Music at German Courts, 1715-1760: Changing Artistic Priorities
Ed. Samantha Owens, Barbara M. Reul, Janice B. Stockigt
The Boydell Press 2015
Paperback. 504pp. ISBN 9781783270583
First published in hardback in 2011, this important book is now available in paperback. With 15 contributors, from Germany, Poland, the United States, Canada, and Australia, it covers the detailed history of the complex world of 15 Germanic Courts, of varying sizes. Many people’s knowledge of such institutions often only comes from the brief background knowledge of Bach’s various tenures in local Courts, before his eventual move to Leipzig. The essays in this book puts Bach’s career into a wider perspective, and one that is relatively little known. The Germanic system of often very small scale princely courts might have made for a complex hierarchy of aristocracy and governance, and some tricky questions of inheritance, but it made for an extraordinary flowering of art and music, as each little domain tried to outdo its neighbour.

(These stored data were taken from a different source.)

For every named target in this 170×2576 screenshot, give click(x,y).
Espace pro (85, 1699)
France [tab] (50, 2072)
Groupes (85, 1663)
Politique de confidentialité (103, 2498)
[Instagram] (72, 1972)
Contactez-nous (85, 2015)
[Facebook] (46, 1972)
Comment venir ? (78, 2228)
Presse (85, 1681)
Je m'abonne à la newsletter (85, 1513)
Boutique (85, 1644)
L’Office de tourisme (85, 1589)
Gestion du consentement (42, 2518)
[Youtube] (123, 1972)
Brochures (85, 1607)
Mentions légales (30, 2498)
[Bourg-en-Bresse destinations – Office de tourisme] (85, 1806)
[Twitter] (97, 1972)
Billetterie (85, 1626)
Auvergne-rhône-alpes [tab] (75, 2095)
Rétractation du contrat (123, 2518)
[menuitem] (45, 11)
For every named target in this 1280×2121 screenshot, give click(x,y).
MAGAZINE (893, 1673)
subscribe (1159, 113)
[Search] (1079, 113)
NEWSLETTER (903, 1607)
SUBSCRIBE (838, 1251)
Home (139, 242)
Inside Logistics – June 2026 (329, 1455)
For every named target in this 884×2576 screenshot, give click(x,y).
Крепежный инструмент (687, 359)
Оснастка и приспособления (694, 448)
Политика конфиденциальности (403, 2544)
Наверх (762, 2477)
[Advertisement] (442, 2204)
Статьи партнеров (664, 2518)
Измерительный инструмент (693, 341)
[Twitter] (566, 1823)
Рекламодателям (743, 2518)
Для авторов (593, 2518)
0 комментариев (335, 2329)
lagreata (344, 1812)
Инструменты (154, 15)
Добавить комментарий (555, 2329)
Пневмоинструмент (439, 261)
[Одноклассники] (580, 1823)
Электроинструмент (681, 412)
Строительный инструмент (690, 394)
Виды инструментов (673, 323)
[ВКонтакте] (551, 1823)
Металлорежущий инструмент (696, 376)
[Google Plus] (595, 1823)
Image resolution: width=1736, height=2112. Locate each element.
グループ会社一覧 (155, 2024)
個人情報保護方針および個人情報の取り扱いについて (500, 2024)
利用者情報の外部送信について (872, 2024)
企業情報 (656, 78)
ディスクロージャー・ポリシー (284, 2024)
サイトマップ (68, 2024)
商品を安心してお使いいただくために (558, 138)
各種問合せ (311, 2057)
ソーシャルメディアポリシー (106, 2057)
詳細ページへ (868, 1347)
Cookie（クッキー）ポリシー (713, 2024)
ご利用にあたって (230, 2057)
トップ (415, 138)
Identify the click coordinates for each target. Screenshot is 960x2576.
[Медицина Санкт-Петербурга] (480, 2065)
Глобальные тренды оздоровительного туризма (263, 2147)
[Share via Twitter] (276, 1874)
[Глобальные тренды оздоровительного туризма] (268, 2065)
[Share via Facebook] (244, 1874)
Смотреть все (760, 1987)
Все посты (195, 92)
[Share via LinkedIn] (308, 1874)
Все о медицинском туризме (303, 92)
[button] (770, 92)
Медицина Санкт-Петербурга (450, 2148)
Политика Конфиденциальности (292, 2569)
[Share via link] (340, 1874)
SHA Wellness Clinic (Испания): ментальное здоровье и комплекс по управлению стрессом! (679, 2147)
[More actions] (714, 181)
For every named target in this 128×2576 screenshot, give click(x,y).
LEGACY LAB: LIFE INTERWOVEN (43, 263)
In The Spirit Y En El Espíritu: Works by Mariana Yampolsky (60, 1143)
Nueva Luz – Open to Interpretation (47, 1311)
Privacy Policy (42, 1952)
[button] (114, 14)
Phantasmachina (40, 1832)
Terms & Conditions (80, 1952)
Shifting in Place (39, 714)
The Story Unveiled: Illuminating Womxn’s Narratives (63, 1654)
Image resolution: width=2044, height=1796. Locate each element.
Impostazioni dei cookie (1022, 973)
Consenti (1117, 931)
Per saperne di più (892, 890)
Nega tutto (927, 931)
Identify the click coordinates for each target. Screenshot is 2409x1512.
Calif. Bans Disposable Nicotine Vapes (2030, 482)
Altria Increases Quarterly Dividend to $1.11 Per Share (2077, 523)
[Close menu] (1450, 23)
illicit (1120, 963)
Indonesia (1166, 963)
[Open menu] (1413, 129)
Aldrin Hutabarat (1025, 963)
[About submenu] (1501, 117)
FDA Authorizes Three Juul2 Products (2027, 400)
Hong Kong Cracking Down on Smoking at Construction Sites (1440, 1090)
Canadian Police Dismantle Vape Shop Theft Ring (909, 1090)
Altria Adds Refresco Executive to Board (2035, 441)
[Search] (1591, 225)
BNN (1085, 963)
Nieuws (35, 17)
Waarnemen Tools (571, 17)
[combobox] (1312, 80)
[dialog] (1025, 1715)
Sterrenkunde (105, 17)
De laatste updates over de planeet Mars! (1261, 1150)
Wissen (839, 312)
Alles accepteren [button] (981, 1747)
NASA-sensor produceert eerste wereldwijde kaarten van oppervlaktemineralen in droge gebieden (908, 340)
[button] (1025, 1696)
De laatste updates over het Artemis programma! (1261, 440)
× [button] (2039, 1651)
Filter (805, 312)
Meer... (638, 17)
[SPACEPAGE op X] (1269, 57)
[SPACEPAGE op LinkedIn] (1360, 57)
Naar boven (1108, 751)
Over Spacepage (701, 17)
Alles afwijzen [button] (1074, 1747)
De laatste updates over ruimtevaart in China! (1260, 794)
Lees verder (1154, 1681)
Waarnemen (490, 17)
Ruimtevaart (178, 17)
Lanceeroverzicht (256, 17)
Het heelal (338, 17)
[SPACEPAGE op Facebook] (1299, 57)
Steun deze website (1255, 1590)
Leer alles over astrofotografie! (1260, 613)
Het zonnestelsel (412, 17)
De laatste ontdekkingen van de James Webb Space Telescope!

Rather like those pub-quiz questions about the hierarchy of angels (ranging from Seraphim, Cherubim, and Thrones to Archangels and Angels), the book’s chapters are laid out in descending scale of hierarchical importance, from Kingdoms and Electorates, via Duchies, Principalities and Prince-Bishoprics, to Landgraves and Margraves. Anybody ranked below that doesn’t get a look in. Each Court is explored at three points during the 45 year period under review, the specific point varying to suit the circumstances of each Court. The opening chapter deals with perhaps the most important examples, the Courts of Saxony Dresden and the related Saxon Court of the Kingdom of Poland together with the burgeoning musical establishment at the Court of Brandenburg-Prussia and the Mannheim Palatine Court. The other courts discussed are Württemberg-Stuttgart, the four Saxon Courts of Gotha-Altenburg, Weissenfels, Merseburg and Zeitz, Anhalt-Zerbst, Sondershausen, Würzburg, Hesse-Darmstadt, Baden-Durlach in Karlsruhe, and Brandenburg-Culmbach-Bayreuth
Perhaps the most revealing chapter is the final one: ‘Die vornehmste Hof-Tugend: German Musicians’ Reflections on Eighteenth-Century Court Life’. This looks at the period from the perspective of the musicians themselves, rather than court records. Their own writings, letters (for example, the correspondence between Pisendel and Telemann), autobiographies (Telemann, Quantz) and novels written by musicians such as Printz, Beer, and Kuhnau reveal a more personal aspect of the life of a musician. The novels are particularly interesting as it was undoubtedly easier, and more tactful, for them to put their views on court life into the mouth of another person.
There is an extraordinary amount of detail drawn from research into the court records, far more than the lay reader could get their head around on casual reading. But as a library reference volume, this will be an important resource for PhD students for some time to come. And, for the lay reader, it is a fascinating book to dip into. Most essays include complete lists of all the personnel employed in the relevant court, and there is also a genealogical overview of the Saxon rulers from Johann George I in 1611 to 1763, the whole thing complicated by the former’s decision to divide the Saxon inheritance into four separate Duchies.